This study evaluated the dynamic function of urinary bladder and urethra, and bladder and prostatic calcification in patients with alkaptonuria. The study group was compared with an age-matched control group. All alkaptonuria patients were previously diagnosed with the disorder.
Dynamic bladder and prostatic urethral function have not evaluated before in alkaptonuria patients. As we know from literature reviews and the progress of the disease, patients may develop calcification in the prostate gland and sometimes in the bladder wall. These calcifications may affect bladder capacity and bladder contractility (dynamic function) and this effect may be detected in urine flow. Bladder capacity was normal in all evaluated alkaptonuria patients in this study in relation to the control group. Flow rate was slightly lower in alkaptonuria patients than in control group patients, but there was no statistically significant difference between the two groups. The number of patients and percent of prostate calcification were higher in alkaptonuria patients than in the control group. Increased prostate calcification may affect the flow of urine through the urethra, as the prostate gland represents the proximal part of the urethra (the urethra presses through the prostate gland via the transition zone). Calcification in the prostate gland may affect the elasticity of the proximal urethral (prostatic urethra), which may impair urinary flow through the prostate gland.
The literature review indicated that alkaptonuria patients have prostatic calcification, which may present as prostatic urethral stones (8) that may lead to bladder outflow obstruction and high pressure on the urinary bladder. This may result in bladder wall thickening to the point of bladder decompensation and bladder hypotonia. In this study, patients with alkaptonuria had a higher incidence of calcification in their prostate gland than those in the control group. However, this did not affect the flow of urine from the bladder enough to be considered statistically different from the control group.
There was only one article in the extant literature on prostatic stones and prostatic calcification compositions. The composition of the crystalline material present in five renal calculi and pieces of prostatic calculi from patients suffering from alkaptonuria was determined by the X-ray powder method. The urinary stones contain standard calculus constituents. Some pieces of the prostatic calculi comprise a substituted calcite Ca (Mg, Mn) CO, a substance not reported hitherto in a calculus. The stones, which are very dark in colour, also contain a small amount of the crystalline melanin-type oxidation product of HGA, and probably a larger amount of the pigment in a finely divided or amorphous state.(9)

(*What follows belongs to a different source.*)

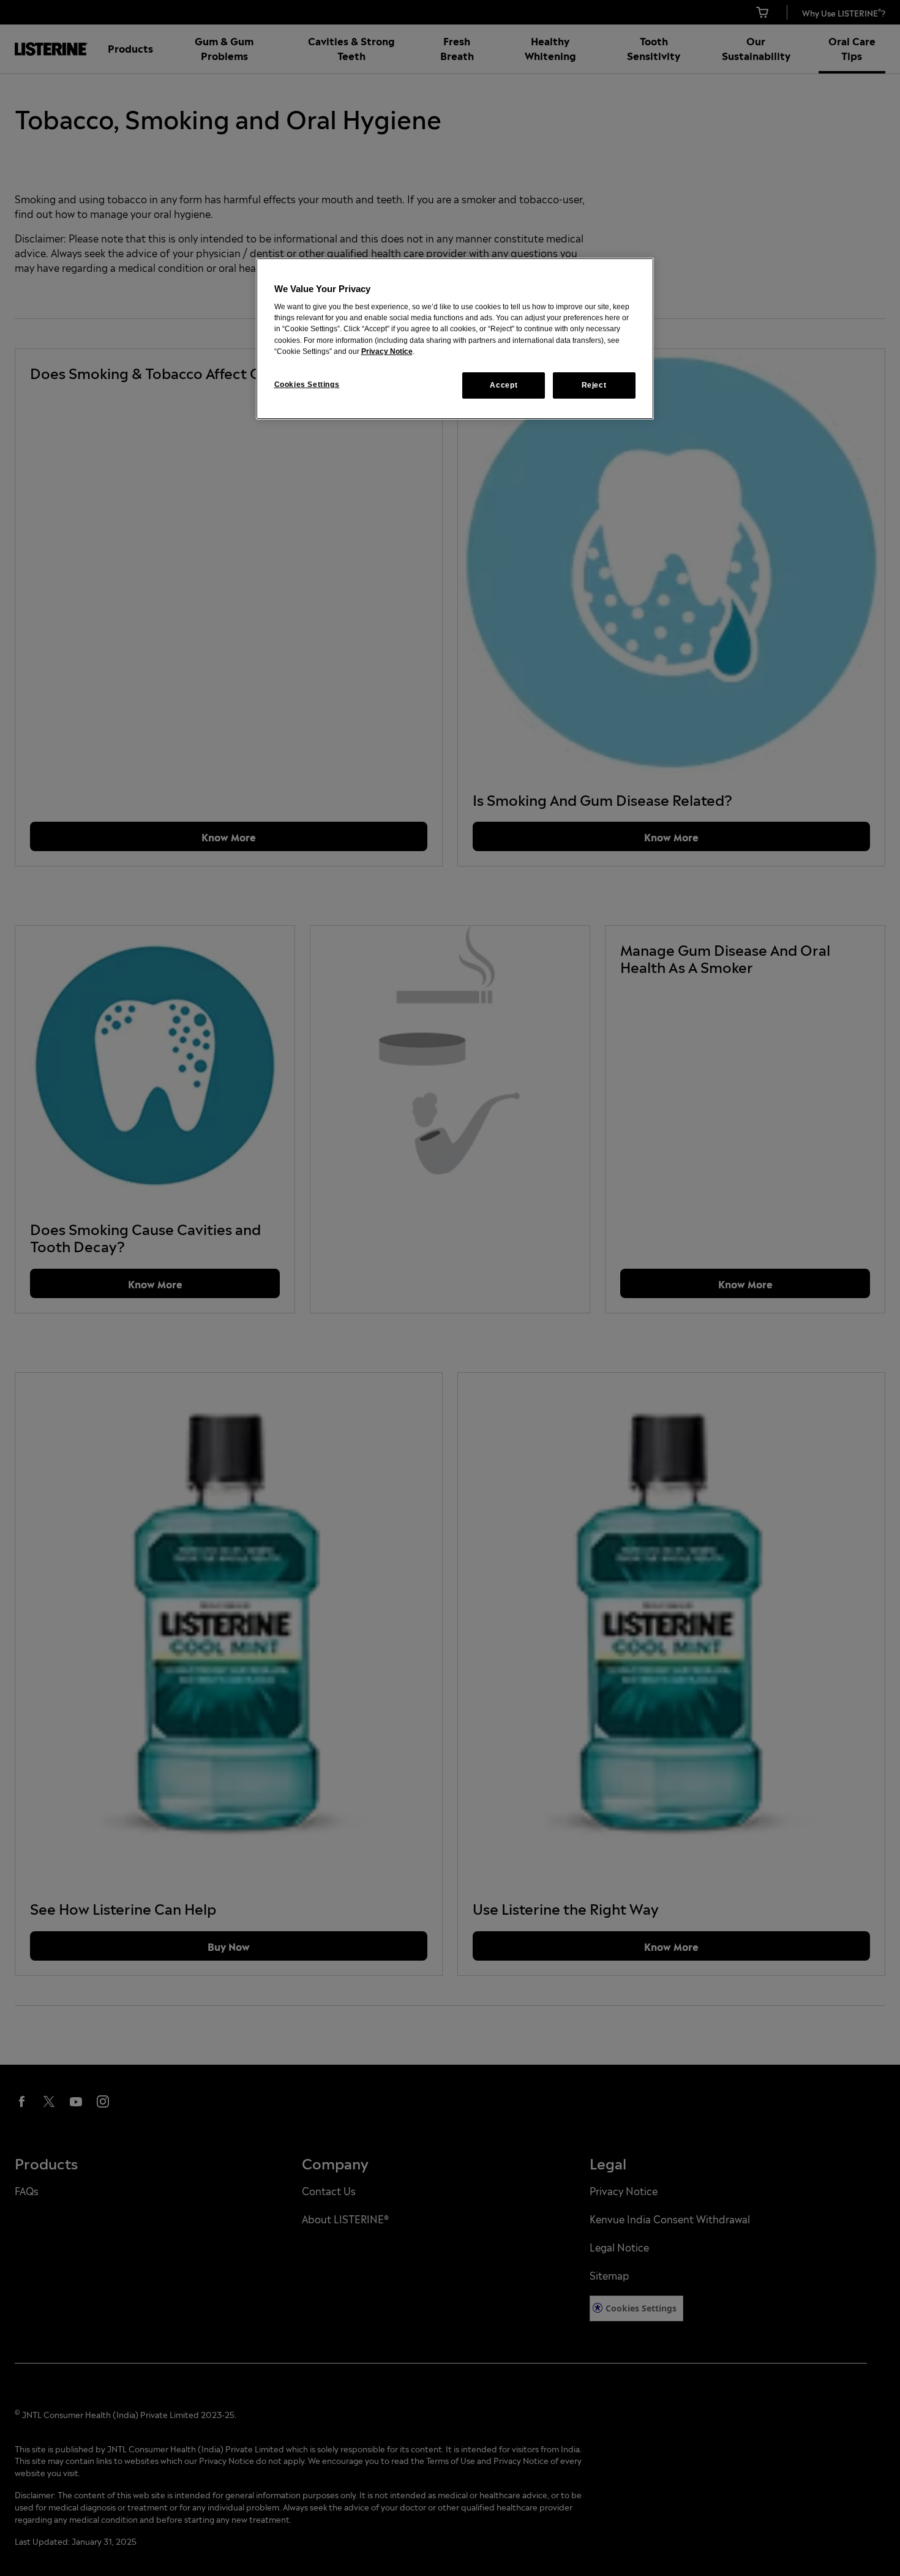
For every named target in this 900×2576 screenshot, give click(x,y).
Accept (503, 385)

The general effects of alkaptonuria on the urinary tract begin in the kidneys and progress to the urethra. It may induce calcification and renal stones throughout the urinary tract; further, precipitation of some waste products inside renal glomeruli or renal tubules may result in renal damage and irreversible effects on the kidneys. The bladder and prostate gland may also be affected. Measurements of renal size, cortical thickness and cortico-medullary differentiation are good indicators of a normal renal function, in addition to blood investigations like serum creatinine, blood urea, urinalysis and microscopy. For financial reasons, we could not run those tests; this could be done in future research. In this study, ultrasound measurements for the two kidneys did not show any statistically significant difference between the two groups. This may indicate normal renal function, but laboratory results will contribute further information on kidney function.

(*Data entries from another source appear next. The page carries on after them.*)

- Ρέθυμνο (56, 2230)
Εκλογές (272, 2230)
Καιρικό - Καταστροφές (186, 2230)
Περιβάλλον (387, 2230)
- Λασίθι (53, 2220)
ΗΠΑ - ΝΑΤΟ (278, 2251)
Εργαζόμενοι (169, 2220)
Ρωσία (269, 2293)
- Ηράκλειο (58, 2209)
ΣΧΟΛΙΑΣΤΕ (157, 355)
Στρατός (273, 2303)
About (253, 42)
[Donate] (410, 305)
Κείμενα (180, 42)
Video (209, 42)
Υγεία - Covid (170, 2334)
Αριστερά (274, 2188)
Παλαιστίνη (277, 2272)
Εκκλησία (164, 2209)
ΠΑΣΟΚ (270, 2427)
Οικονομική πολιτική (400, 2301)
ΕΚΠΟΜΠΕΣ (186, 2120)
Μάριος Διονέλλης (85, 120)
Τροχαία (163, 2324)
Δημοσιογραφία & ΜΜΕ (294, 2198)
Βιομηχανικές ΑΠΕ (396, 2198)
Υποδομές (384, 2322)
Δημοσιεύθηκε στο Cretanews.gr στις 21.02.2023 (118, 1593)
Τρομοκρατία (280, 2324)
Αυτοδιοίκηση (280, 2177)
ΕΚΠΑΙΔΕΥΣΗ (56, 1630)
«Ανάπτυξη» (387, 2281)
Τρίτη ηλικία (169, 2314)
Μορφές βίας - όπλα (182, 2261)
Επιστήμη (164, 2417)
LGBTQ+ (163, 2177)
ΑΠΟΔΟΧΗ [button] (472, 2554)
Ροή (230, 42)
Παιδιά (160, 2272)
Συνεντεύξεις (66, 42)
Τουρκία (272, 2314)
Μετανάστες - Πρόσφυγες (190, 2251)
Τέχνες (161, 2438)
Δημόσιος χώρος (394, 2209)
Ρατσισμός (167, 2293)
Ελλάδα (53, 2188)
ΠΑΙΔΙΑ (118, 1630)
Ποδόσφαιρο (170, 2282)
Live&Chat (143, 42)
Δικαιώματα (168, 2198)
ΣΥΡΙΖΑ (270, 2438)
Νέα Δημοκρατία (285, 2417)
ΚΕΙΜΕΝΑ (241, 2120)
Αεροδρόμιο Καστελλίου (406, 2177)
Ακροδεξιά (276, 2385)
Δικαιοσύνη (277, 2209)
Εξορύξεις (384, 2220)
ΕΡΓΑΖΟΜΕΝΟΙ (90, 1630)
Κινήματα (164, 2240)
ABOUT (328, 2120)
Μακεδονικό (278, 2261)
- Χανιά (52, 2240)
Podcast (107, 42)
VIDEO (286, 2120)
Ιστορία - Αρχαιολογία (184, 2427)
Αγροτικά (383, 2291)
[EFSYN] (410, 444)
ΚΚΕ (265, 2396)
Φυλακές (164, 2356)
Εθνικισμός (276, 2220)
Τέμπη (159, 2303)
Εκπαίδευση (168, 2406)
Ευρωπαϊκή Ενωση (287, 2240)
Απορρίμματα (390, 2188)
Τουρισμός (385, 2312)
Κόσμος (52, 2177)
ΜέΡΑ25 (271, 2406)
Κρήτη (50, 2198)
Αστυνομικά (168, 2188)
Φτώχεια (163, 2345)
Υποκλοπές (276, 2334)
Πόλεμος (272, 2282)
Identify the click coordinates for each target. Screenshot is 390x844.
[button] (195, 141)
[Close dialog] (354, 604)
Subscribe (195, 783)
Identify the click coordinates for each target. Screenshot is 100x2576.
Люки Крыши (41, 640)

The study showed greater prostatic calcification in the number of affected patients and percent of calcification in the prostate gland. However, this does not represent a statistically significant difference in bladder dynamic function from the control group. Patients with alkaptonuria developed prostate calcification earlier than those in the control group. Renal sizes and cortical thickness that reflected normal or abnormal kidney function were the same in both groups. In another prospective study, we may conduct renal function tests to assess renal function and compare it between alkaptonuria patients and the control group.
Limitations of this study were that some patients had been on medical treatment for alkaptonuria for 1.5 year, while others were not on any kind of medical treatment. Our patient group was not large enough to record a significant and valuable statistical different between the studied and control group due to the rarity of alkaptonuria. The study may be continued for a longer period of follow-up. Further, in addition to the control group, we may divide alkaptonuria patients into two group: treatment and no treatment. Adding a group of patients on alpha blocker medication with benign prostate hyperplasia may help determine if urinary flow rate improves in in alkaptonuria patients with prostate calcification.